§ Given problem
Rewrite the records below, swapping "computer-use agent" for "desktop automation agent" wherever it appears and leaving everything else unchanged.

begin

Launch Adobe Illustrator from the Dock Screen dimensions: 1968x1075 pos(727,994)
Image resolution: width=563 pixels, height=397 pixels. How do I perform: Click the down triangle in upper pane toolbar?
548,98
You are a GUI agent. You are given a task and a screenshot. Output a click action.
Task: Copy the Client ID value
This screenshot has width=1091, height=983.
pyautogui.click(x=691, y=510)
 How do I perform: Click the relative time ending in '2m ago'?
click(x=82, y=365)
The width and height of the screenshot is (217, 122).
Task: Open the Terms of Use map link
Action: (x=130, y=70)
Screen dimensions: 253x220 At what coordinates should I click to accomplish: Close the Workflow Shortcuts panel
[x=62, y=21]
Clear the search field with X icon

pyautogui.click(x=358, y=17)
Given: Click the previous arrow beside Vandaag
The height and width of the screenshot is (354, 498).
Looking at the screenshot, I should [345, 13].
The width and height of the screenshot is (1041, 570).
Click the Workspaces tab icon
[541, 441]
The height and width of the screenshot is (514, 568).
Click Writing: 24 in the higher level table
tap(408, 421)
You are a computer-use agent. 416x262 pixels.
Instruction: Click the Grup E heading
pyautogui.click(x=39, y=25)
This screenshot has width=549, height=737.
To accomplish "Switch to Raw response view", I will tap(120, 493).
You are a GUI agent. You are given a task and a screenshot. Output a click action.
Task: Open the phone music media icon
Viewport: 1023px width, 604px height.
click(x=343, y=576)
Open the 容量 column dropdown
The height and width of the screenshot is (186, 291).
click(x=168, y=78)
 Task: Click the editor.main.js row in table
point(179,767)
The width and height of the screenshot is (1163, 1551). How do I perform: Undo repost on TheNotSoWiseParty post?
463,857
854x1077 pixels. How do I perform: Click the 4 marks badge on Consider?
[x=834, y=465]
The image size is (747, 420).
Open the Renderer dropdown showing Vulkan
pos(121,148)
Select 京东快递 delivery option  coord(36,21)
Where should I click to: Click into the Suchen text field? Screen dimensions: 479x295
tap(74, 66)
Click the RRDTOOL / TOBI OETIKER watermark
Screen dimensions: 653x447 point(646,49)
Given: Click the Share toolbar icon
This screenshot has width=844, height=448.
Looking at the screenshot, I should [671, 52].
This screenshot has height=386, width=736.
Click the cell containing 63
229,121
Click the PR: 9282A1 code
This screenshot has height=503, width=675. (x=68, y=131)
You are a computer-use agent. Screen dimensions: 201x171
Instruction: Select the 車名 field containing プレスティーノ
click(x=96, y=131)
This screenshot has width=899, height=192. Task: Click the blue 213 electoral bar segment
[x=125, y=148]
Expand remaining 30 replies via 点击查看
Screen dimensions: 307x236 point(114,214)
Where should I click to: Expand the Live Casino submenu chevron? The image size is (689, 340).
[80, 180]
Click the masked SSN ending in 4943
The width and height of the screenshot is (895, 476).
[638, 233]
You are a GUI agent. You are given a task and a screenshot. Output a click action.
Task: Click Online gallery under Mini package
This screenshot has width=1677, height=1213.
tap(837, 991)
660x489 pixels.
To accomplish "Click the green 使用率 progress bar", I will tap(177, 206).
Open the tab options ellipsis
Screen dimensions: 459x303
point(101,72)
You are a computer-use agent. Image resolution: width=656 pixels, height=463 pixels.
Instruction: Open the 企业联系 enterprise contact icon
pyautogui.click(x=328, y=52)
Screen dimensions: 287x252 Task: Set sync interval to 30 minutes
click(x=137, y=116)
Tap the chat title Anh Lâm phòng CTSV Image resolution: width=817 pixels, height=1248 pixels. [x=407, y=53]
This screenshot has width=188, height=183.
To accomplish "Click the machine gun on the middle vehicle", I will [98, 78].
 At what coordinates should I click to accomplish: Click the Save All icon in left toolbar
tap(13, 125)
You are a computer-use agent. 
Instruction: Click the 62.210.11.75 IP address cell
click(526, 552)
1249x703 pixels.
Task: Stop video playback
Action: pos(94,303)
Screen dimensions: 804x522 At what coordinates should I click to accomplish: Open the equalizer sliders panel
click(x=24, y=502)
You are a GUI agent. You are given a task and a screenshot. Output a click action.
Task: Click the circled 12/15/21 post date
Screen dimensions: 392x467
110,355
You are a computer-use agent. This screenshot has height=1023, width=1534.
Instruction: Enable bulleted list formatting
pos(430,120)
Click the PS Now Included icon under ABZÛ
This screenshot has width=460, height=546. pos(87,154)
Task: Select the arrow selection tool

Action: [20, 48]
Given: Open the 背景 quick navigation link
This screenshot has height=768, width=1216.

end

§ Full solution
Launch Adobe Illustrator from the Dock Screen dimensions: 1968x1075 pos(727,994)
Image resolution: width=563 pixels, height=397 pixels. How do I perform: Click the down triangle in upper pane toolbar?
548,98
You are a GUI agent. You are given a task and a screenshot. Output a click action.
Task: Copy the Client ID value
This screenshot has width=1091, height=983.
pyautogui.click(x=691, y=510)
 How do I perform: Click the relative time ending in '2m ago'?
click(x=82, y=365)
The width and height of the screenshot is (217, 122).
Task: Open the Terms of Use map link
Action: (x=130, y=70)
Screen dimensions: 253x220 At what coordinates should I click to accomplish: Close the Workflow Shortcuts panel
[x=62, y=21]
Clear the search field with X icon

pyautogui.click(x=358, y=17)
Given: Click the previous arrow beside Vandaag
The height and width of the screenshot is (354, 498).
Looking at the screenshot, I should [345, 13].
The width and height of the screenshot is (1041, 570).
Click the Workspaces tab icon
[541, 441]
The height and width of the screenshot is (514, 568).
Click Writing: 24 in the higher level table
tap(408, 421)
You are a desktop automation agent. 416x262 pixels.
Instruction: Click the Grup E heading
pyautogui.click(x=39, y=25)
This screenshot has width=549, height=737.
To accomplish "Switch to Raw response view", I will tap(120, 493).
You are a GUI agent. You are given a task and a screenshot. Output a click action.
Task: Open the phone music media icon
Viewport: 1023px width, 604px height.
click(x=343, y=576)
Open the 容量 column dropdown
The height and width of the screenshot is (186, 291).
click(x=168, y=78)
 Task: Click the editor.main.js row in table
point(179,767)
The width and height of the screenshot is (1163, 1551). How do I perform: Undo repost on TheNotSoWiseParty post?
463,857
854x1077 pixels. How do I perform: Click the 4 marks badge on Consider?
[x=834, y=465]
The image size is (747, 420).
Open the Renderer dropdown showing Vulkan
pos(121,148)
Select 京东快递 delivery option  coord(36,21)
Where should I click to: Click into the Suchen text field? Screen dimensions: 479x295
tap(74, 66)
Click the RRDTOOL / TOBI OETIKER watermark
Screen dimensions: 653x447 point(646,49)
Given: Click the Share toolbar icon
This screenshot has width=844, height=448.
Looking at the screenshot, I should [671, 52].
This screenshot has height=386, width=736.
Click the cell containing 63
229,121
Click the PR: 9282A1 code
This screenshot has height=503, width=675. (x=68, y=131)
You are a desktop automation agent. Screen dimensions: 201x171
Instruction: Select the 車名 field containing プレスティーノ
click(x=96, y=131)
This screenshot has width=899, height=192. Task: Click the blue 213 electoral bar segment
[x=125, y=148]
Expand remaining 30 replies via 点击查看
Screen dimensions: 307x236 point(114,214)
Where should I click to: Expand the Live Casino submenu chevron? The image size is (689, 340).
[80, 180]
Click the masked SSN ending in 4943
The width and height of the screenshot is (895, 476).
[638, 233]
You are a GUI agent. You are given a task and a screenshot. Output a click action.
Task: Click Online gallery under Mini package
This screenshot has width=1677, height=1213.
tap(837, 991)
660x489 pixels.
To accomplish "Click the green 使用率 progress bar", I will tap(177, 206).
Open the tab options ellipsis
Screen dimensions: 459x303
point(101,72)
You are a desktop automation agent. Image resolution: width=656 pixels, height=463 pixels.
Instruction: Open the 企业联系 enterprise contact icon
pyautogui.click(x=328, y=52)
Screen dimensions: 287x252 Task: Set sync interval to 30 minutes
click(x=137, y=116)
Tap the chat title Anh Lâm phòng CTSV Image resolution: width=817 pixels, height=1248 pixels. [x=407, y=53]
This screenshot has width=188, height=183.
To accomplish "Click the machine gun on the middle vehicle", I will [98, 78].
 At what coordinates should I click to accomplish: Click the Save All icon in left toolbar
tap(13, 125)
You are a desktop automation agent. 
Instruction: Click the 62.210.11.75 IP address cell
click(526, 552)
1249x703 pixels.
Task: Stop video playback
Action: pos(94,303)
Screen dimensions: 804x522 At what coordinates should I click to accomplish: Open the equalizer sliders panel
click(x=24, y=502)
You are a GUI agent. You are given a task and a screenshot. Output a click action.
Task: Click the circled 12/15/21 post date
Screen dimensions: 392x467
110,355
You are a desktop automation agent. This screenshot has height=1023, width=1534.
Instruction: Enable bulleted list formatting
pos(430,120)
Click the PS Now Included icon under ABZÛ
This screenshot has width=460, height=546. pos(87,154)
Task: Select the arrow selection tool

Action: [20, 48]
Given: Open the 背景 quick navigation link
This screenshot has height=768, width=1216.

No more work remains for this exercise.